What Cooperative Extension Professionals Need to Know About Institutional Review Boards: Risks and Benefits
Weigel, Dan; Martin, Sally; Brown, Randy
More and more, Extension professionals are being asked to first run their needs assessment, program evaluation, and applied research projects through their university's Institutional Review Boards. For many, this can be a confusing task. This article is the third in a series providing tips for preparing IRB proposals and discusses the potential risks and benefits involved in research projects.

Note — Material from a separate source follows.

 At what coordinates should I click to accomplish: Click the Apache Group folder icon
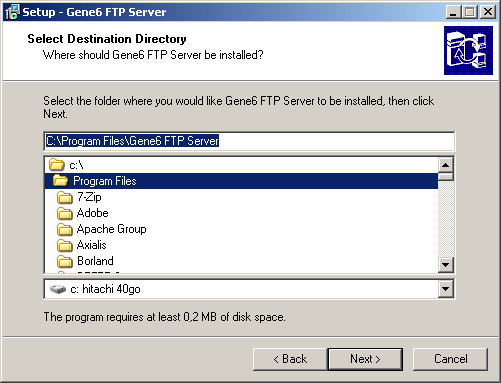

Extension Professionals' Ever-Changing Roles when Working with At-Risk Clientele
Torretta, Alayne
Extension's role is to educate participants of its programs and measure impact upon clientele. While Extension professionals are educators, the at-risk clientele have many issues that supersede education. Therefore, a framework from which the Extension professional can operate in order to clarify roles and visualize outcomes for clientele is necessary. Extension professionals can use the Cooperative Extension At-Risk Service Model as this framework. This will assist them in moving clients to adopt improved practices while maintaining boundaries in the professional relationship.

Non-Traditional Extension Education Using Video Conference
Nudell, Dan; Roth, Beth; Saxowsky, David
This article describes Extension efforts to connect clients in remote rural areas to a wide variety of educational opportunities. This includes improving access to the land-grant system for people who live a great distance from campus as well as establishing new relationships with educational providers that are not a part of our traditional offerings. We describe some success stories in delivering non-traditional programming to new clients and discuss some of the issues arising from this new venture.

Promoting Biosecurity in the Equine Community: A New Resource for Extension Educators and the Equine Industry
Ather, Jennifer; Greene, Elizabeth A.
For biosecurity practices to be effective in the equine industry, they must be tailored to the unique challenges faced by horse owners (e.g., close animal contact, manure handling, and reliance on heavy visitor traffic). The Tools For Promoting Biosecurity in Vermont's Equine Industry CD-ROM will help Extension educators with limited equine background answer questions regarding horse housing, health, and management. The CD-ROM also enables horse owners to evaluate their facilities in terms of how much risk of infectious disease they face and helps them design preventative plans to make their facilities safer for both animals and clientele.

Using a Contest to Attract and Disseminate Innovative Production Practices
Khan, Mohamed F. R.
Sugarbeet growers have always been innovative. The Grower Idea Contest was initiated to attract and disseminate ideas that led to innovations resulting in improved production efficiency. Ideas were willingly shared and adopted by many growers. Adoption of ideas generally resulted in higher yields, economic savings, improved safety, and better quality of life for the growers and their communities. Extension educators in many fields can use such contests to encourage development and dissemination of innovative practices.

Ropes Course Builds Confidence and Teamwork in Teens
Spoto, Kenneth; Bailey, Beverly R.
4-H delivers programs that help develop many of the behaviors that ropes courses were designed to instill, especially leadership and teamwork. During the spring of 2004, 17 teenagers were recruited by the advisory committee, Extension agents, and other individuals to spend a weekend on a ropes course, aptly named "challenge outdoor personal experience" (C.O.P.E). Findings from an evaluation of the weekend indicated the activities built teamwork, confidence in oneself, and confidence in the group.